• Document passage
-*-*-

As I can understand some of you are interested in how I retrieved the Media and Processing Keys. I will tell what i did.

Most of the time I spend studying the AACS papers. A good understanding of how things worked have helped me greatly in knowing what to find in the first place (and how to recognize something). I may write an explanation of (my understanding) of how AACS works in particular the subset-difference technique (which is by far the hardest to understand) at a later date if you guys want to.

But anyway. Since the moment I found the Volume ID (which was much simpler than I had thought) my thought was to try to find the Media Key. But after some discussion I thought it might be better to go directly for the Device Keys (bad mistake). After looking at files created and changed by software player and trying to recognize Device Keys in memory dumps I was starting to get worried a bit. I wasn't making any progress.

So I went back to my original idea: do a bottom-up approach. So first I tried to find the Media Key. One of the logical things to do even before that was to search for the Verify Media Key Record in memory. But it wasn't there. I then started to work on a little proggy that would scan a memdump and see everything as a Media Key: thus trying to verify it with the Verify Media Key Record. No luck.

This was frustrating: all kinds of information was in the memdump but not the Media Key (I sort of assumed/hoped it would). I made several memdumps at different moments but nada, nothing. After throwing it all away I remembered I still had a "corrupt" memdump from WinHex (it failed to finish it because WinHex said the memory had changed). It was really small compared to the others so I didn't have much hope. But when running it with my proggy: voila! I found it. Which finally gave me hope I was going in the right direction.

There were just two major problems left: how do you detect the Processing Key and if its not in memory how do you find it at all? Well since I now knew how things worked I knew the Processing Key had to be combined with a C-value to produce the Media Key. The problem was there are 513 C-values in the MKB! Searching the memory (several megabytes) for a Processing Key and assuming just one C-value would take minutes (if not hours depending on the size of the dump). So doing them all would take very long. And that while I didn't even know for sure there was a Processing Key in memory to begin with. I made a proggy that did this but using my favorite "corrupt" memdump I didn't find any Processing Key in the first megabyte (not for any C-value). It didn't look good.

-*-*-

• Entries shown
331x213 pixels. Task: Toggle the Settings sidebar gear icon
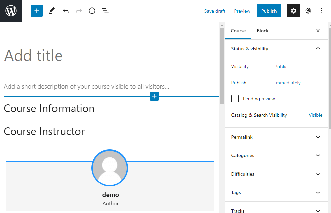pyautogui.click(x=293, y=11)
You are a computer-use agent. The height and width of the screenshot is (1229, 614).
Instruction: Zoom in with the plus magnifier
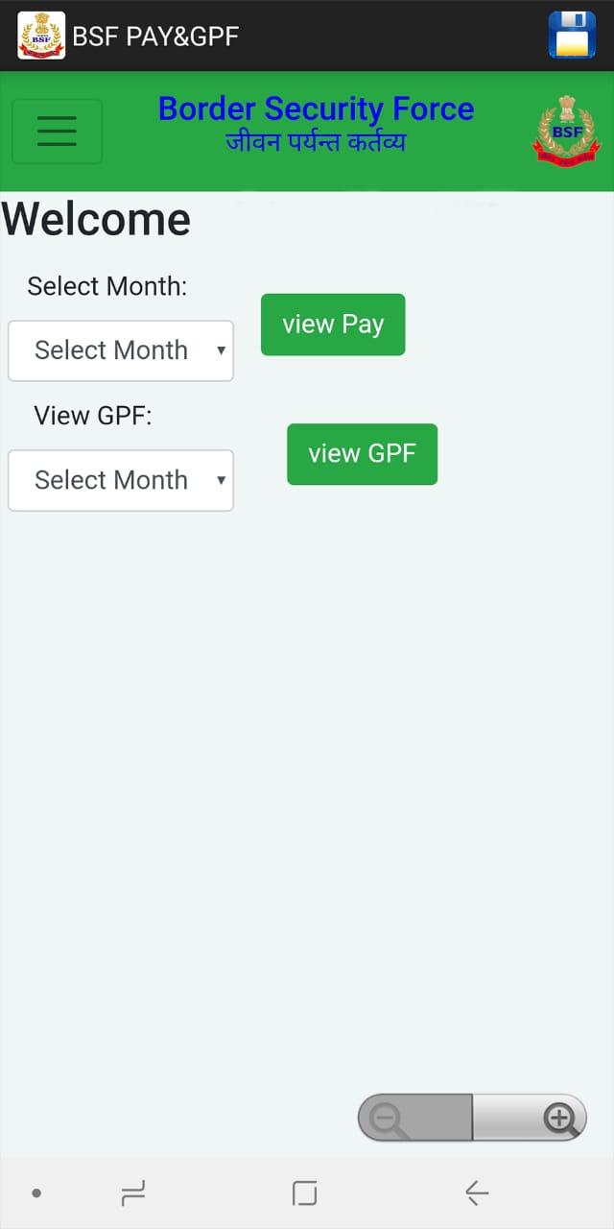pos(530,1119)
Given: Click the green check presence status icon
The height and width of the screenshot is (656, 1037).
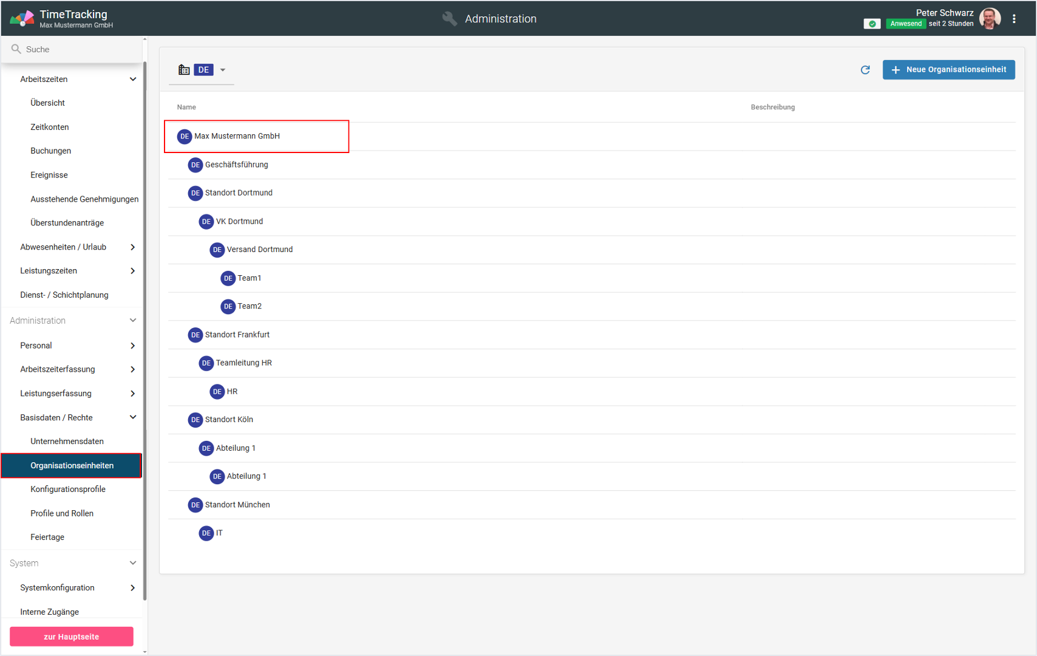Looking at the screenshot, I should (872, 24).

-*-*-

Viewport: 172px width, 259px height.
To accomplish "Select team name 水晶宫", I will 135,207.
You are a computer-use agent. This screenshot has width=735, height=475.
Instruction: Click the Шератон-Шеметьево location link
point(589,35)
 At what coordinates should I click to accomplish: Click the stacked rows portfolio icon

-*-*-

• Exercises
1. Translate this sentence from the AACS key retrieval account into Spanish: "So I went back to my original idea: do a bottom-up approach."
2. According to the AACS key retrieval account, which program produced the "corrupt" memdump in which the Media Key was finally found?
3. Carry on the AACS key retrieval account from the end of its last sentence.

• Outputs
1. Así que volví a mi idea original: seguir un enfoque de abajo hacia arriba.

2. WinHex.

3.
But then I realized why I first didn't find the Media Key: it was removed from memory after the Volume ID was retrieved and the VUK calculated. I also saw that in my "corrupt" memdump the VUK, Vol ID, Media Key and the Title Key MAC were all closely clustered in memory: in the first 50kb (of the entire multi megabyte file!) but there were large empty parts around it. Almost as if it was cleaned up.

This gave me an idea: what I wanted to do is "record" all changes in this part of memory during startup of the movie. Hopefully I would catch something insteresting. In the end I did something a little more effiecient: I used the hd dvd vuk extractor (thanks ape!) and adapted it to slow down the software player (while scanning its memory continously) and at the very moment the Media Key (which I now knew: my bottom-up approach really paid off here) was detected it halted the player. I then made a memdump with WinHex. I now had the feeling I had something.

And I did. Not suprisingly the very first C-value was a hit. I then checked if everyting was correct, asked for confirmation and here we are.

Hope you enjoyed the ride. I'm thinking about a concept of proof proggy which does all the steps (from Processing Key to C-value to Media Key to Volume ID to VUK). It would require a Volume ID as input (which might be retrieved/guessed in another program or extension whatever). But the most important part is done: we have a Processing Key.

I'm also thinking about doing a full explanation of the AACS protection system (or at least the subset-difference technique). But only if there is any demand for it .

Regards,

arnezami

PS. For the keen observer: I'm not telling which player I used (well you can guess but you might guess wrong) to retrieve the Processing Key because I don't want to give the AACS LA any extra legal ammunition against any player company. Nothing was hacked, cracked or even reverse engineered btw: I only had to watch the "show" in my own memory. No debugger was used, no binaries changed.

Last edited by arnezami; 11th February 2007 at 19:21.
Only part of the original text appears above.